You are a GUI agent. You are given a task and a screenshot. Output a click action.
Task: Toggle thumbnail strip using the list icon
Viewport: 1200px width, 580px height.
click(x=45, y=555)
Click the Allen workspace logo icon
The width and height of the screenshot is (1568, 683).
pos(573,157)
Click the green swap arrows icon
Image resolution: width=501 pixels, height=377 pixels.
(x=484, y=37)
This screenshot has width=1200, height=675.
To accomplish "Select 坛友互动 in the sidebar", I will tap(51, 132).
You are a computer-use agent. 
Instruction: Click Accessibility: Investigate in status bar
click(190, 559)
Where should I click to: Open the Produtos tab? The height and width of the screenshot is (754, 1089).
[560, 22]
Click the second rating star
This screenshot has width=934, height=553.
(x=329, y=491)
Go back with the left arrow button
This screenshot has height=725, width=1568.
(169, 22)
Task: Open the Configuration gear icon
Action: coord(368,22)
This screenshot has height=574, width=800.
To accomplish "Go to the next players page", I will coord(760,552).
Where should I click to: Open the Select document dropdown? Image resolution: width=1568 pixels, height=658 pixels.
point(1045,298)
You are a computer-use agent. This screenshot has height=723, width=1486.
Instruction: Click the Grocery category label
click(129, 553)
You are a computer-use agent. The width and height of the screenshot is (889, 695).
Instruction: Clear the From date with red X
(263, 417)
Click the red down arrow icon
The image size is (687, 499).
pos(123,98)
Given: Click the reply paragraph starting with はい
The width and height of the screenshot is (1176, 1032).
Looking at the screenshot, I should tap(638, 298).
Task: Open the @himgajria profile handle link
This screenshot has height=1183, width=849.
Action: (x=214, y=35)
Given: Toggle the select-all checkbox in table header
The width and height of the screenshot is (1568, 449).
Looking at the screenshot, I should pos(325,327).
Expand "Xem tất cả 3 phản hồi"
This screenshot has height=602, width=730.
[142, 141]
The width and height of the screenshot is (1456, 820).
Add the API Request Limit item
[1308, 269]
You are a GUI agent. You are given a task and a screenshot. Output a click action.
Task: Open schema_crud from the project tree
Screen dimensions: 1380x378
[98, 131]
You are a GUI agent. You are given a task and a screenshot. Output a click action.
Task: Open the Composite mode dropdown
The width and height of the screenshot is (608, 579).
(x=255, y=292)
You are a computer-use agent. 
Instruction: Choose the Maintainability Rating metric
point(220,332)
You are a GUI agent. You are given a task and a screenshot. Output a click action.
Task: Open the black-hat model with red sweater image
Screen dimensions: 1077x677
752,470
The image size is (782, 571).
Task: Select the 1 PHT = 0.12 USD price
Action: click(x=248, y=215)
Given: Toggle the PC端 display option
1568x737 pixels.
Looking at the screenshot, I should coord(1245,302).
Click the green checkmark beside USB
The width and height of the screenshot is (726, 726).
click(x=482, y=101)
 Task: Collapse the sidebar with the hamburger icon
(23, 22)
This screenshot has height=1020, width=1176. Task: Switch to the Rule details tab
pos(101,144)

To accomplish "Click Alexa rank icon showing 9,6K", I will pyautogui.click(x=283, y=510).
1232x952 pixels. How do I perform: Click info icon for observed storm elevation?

------------------------

In the entries above, find every line holding the word "green" and copy it out.

▶ Problem solution
Click the green swap arrows icon
Click the green checkmark beside USB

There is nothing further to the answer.